How to Set Up a Home Gym Anywhere In Your House
Around the world, businesses are being forced to close their doors to help halt the spread of COVID-19. And yes, that includes the gym. While you might have to skip out on your favorite group fitness class (Pssst! There are a ton of studios live-streaming classes for free right now!), you should definitely keep moving— especially when you’re self-isolating instead of commuting to and from work as usual. But let us guess, you don’t have a home gym?
Shayna Schmidt, co-founder of Livekick, a video service for home workouts, and personal trainer, is here to break down how to set up your very own at home.
What You Need
Not a ton, according to Schmidt! She says, “All you need is a 6 ft by 6 ft square of space. Seriously, that’s it.” That’s about the size of a small bathroom. So even if you live in a shoebox apartment (ahem, me), you shouldn’t have a problem finding space–even if it’s in the living room.
Once you’ve found a spot to set up your home gym, you can start building your workouts. While Schmidt says that official gym equipment isn’t necessary, there are some “nice-to-have” items she recommends: If you can, get “a yoga mat and a set of dumbbells” (though, she says, “a set of wine bottles works just as well” as weights). Bonus: Reward yourself for working out by opening one of those bottles. Now that’s a workout I can get behind.
Schmidt also recommends taking advantage of items that you already own for your home gym setup. “A coffee table or ottoman works really well for tricep dips, Bulgarian split squats, and decline push-ups,” she says, and “A towel can easily replace a yoga strap.”
Got none of this stuff? No problem. “You can get some of the best workouts of your life with zero equipment,” says Schmidt, who recommends calisthenics, “a genre of fitness that utilizes gravity and your own bodyweight for resistance in order to increase strength and flexibility.” She says to think of it “like weightlifting, but instead of using external weights, you’re using what you’ve already got built in. The term calisthenics comes from the Greek words ‘Kalos,’ which means beauty, and ‘Stenos,’ which translates to strength. Strength and beauty–who doesn’t want that?!” Just search for “beginner calisthenics workout” on Youtube to get started.
What You Should Be Doing
With group fitness and gym trips out of the question, you might be wondering how to actually workout. If making up your own workout isn’t part of your social-distancing agenda, Schmidt recommends turning to fitness apps and live-streamed workouts.

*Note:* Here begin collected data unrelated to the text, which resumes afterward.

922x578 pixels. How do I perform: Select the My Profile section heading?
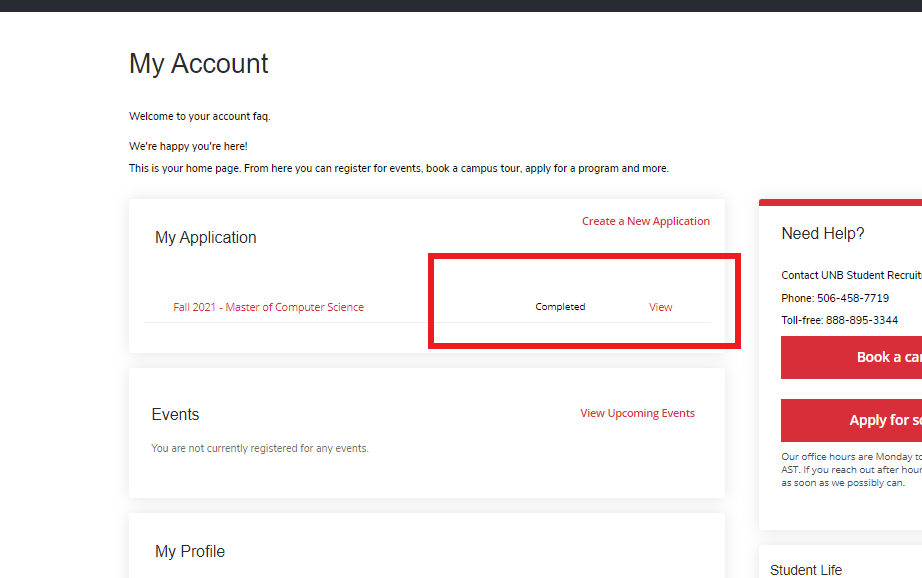tap(189, 552)
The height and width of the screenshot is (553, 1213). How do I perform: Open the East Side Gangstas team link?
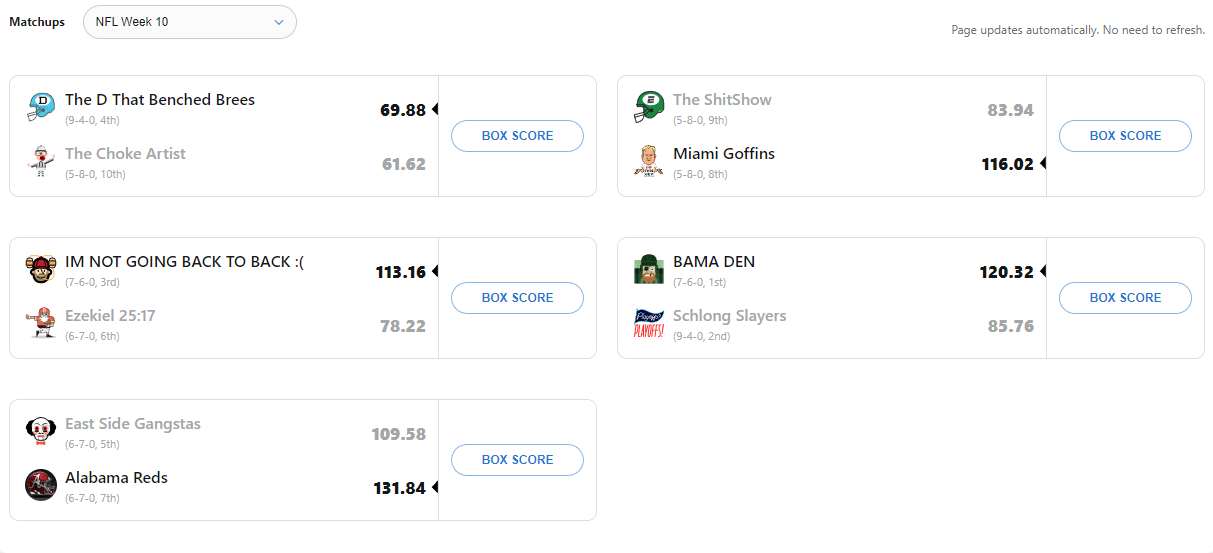point(133,424)
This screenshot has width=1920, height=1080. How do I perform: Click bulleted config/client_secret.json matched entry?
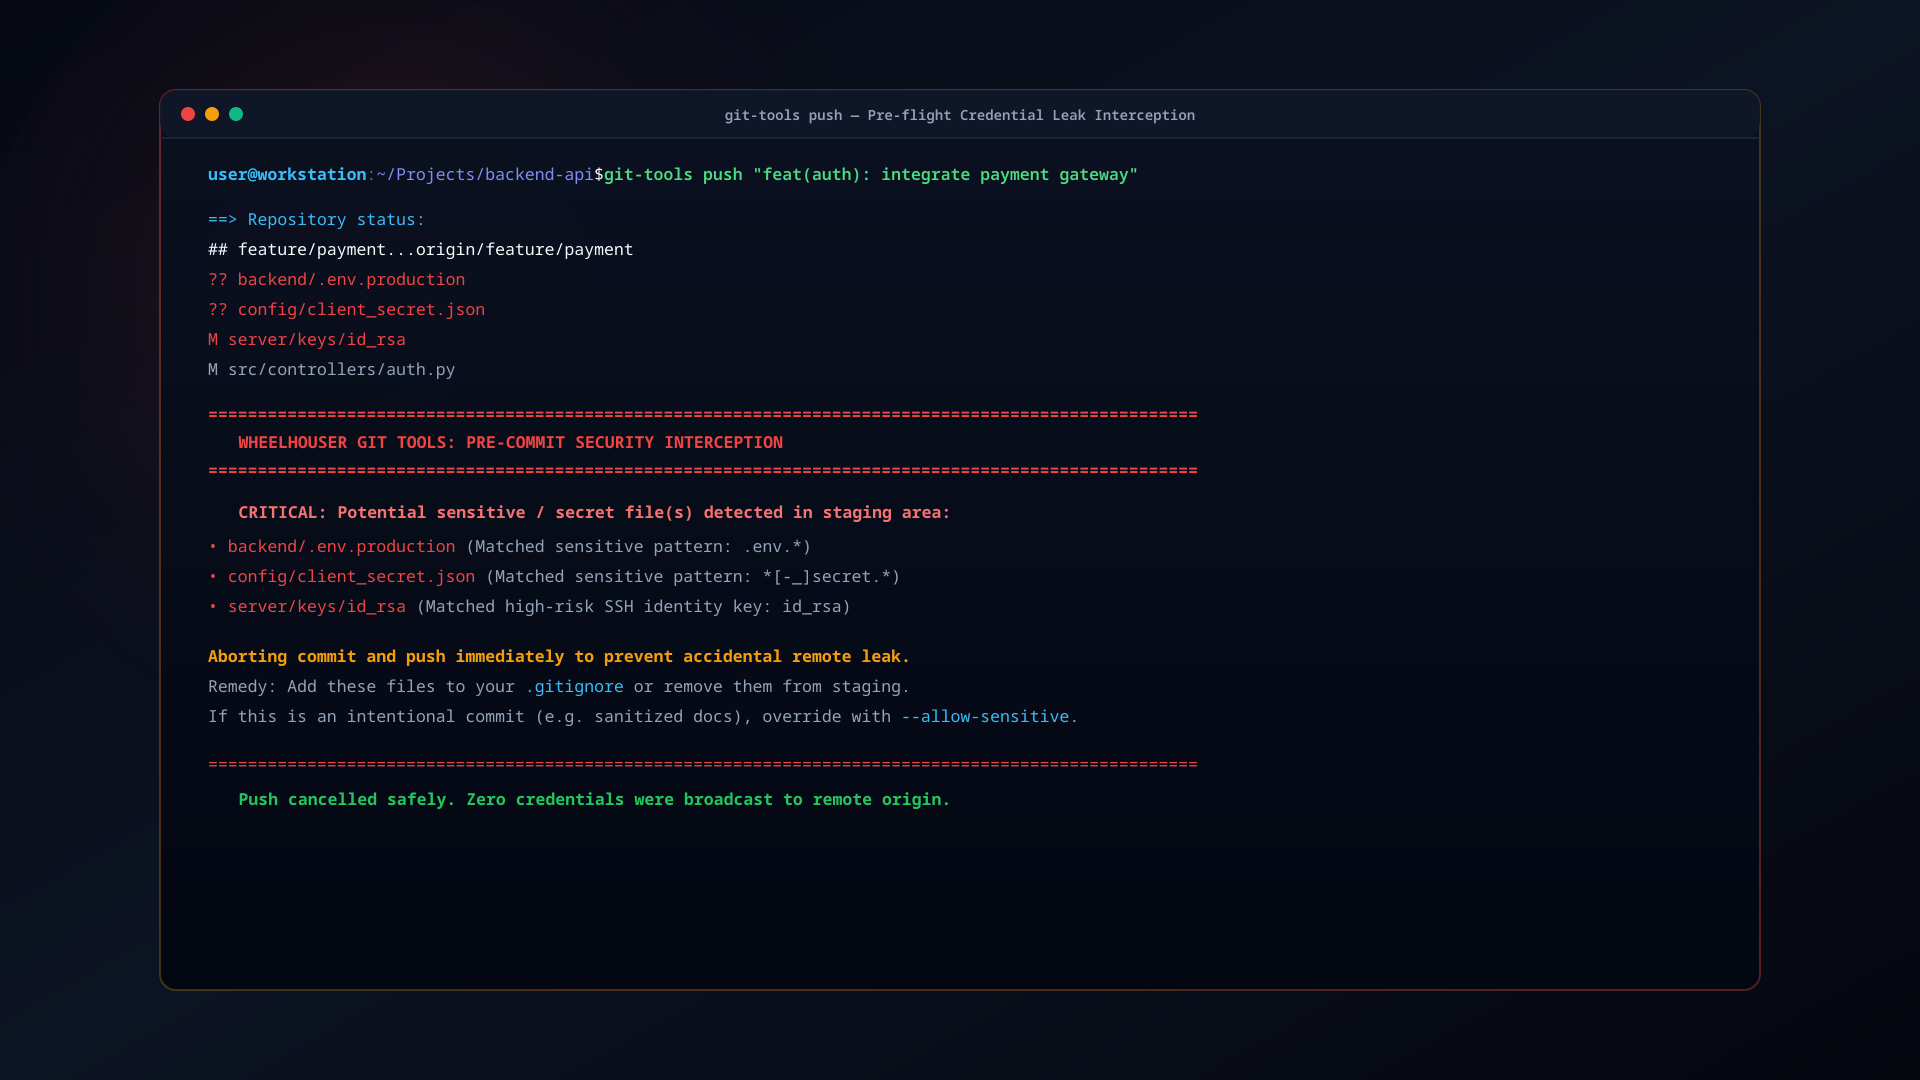pos(554,576)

Like “a yoga retreat but without the need to leave your home,” says Schmidt, Livekick is a platform that offers “at-home yoga, fitness, meditation, and general wellness classes on live two-way streaming video, as well as private memberships.” Plus, you can do classes “with friends from all over the globe!” Fitness and remote friendships? Sounds like the perfect social distancing activity if you ask me.
While most people are familiar with ClassPass, a service that lets you try out a variety of boutique fitness classes, not as many are familiar with their app, ClassPass Go. While you’ll have to forego the in-person fitness sesh, “ClassPass Go connects you to audio-based fitness classes,” Schmidt says. Classes range from “stretching and meditation to strength training and outdoor running,” according to Schmidt. Each workout is curated by ClassPass trainers and range in duration from forty to sixty minutes.